Records from a collection:
□ □ □

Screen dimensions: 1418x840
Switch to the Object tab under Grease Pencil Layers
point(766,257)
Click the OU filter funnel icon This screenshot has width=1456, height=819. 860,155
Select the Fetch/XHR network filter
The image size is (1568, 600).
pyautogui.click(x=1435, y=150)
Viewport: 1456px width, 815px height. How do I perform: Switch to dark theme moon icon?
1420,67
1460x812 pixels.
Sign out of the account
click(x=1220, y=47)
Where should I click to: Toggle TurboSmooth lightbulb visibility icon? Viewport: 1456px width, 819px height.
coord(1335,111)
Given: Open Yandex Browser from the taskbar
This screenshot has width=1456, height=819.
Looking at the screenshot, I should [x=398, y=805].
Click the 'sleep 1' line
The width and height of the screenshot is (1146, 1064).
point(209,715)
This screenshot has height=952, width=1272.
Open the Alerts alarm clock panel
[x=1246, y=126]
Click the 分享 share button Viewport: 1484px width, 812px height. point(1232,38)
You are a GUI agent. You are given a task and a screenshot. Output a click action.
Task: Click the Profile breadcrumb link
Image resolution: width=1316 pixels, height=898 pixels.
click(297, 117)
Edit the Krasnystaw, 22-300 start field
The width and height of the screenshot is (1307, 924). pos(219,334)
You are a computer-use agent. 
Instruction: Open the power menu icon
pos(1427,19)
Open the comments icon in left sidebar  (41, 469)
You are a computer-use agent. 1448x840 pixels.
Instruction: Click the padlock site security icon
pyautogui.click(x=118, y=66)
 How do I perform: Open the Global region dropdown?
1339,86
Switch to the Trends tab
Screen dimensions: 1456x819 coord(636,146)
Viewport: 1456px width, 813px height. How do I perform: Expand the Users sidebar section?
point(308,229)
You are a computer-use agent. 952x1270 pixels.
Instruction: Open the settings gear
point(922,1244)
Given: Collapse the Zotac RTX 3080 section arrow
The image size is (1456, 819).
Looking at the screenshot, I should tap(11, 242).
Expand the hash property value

□ □ □

TASK STATEMENT: Please give a word-for-word repetition of the lines from the one containing "Open the comments" through the last line of the data above, including both, and nothing besides.

ANSWER TO THIS EXERCISE:
Open the comments icon in left sidebar  (41, 469)
You are a computer-use agent. 1448x840 pixels.
Instruction: Click the padlock site security icon
pyautogui.click(x=118, y=66)
 How do I perform: Open the Global region dropdown?
1339,86
Switch to the Trends tab
Screen dimensions: 1456x819 coord(636,146)
Viewport: 1456px width, 813px height. How do I perform: Expand the Users sidebar section?
point(308,229)
You are a computer-use agent. 952x1270 pixels.
Instruction: Open the settings gear
point(922,1244)
Given: Collapse the Zotac RTX 3080 section arrow
The image size is (1456, 819).
Looking at the screenshot, I should tap(11, 242).
Expand the hash property value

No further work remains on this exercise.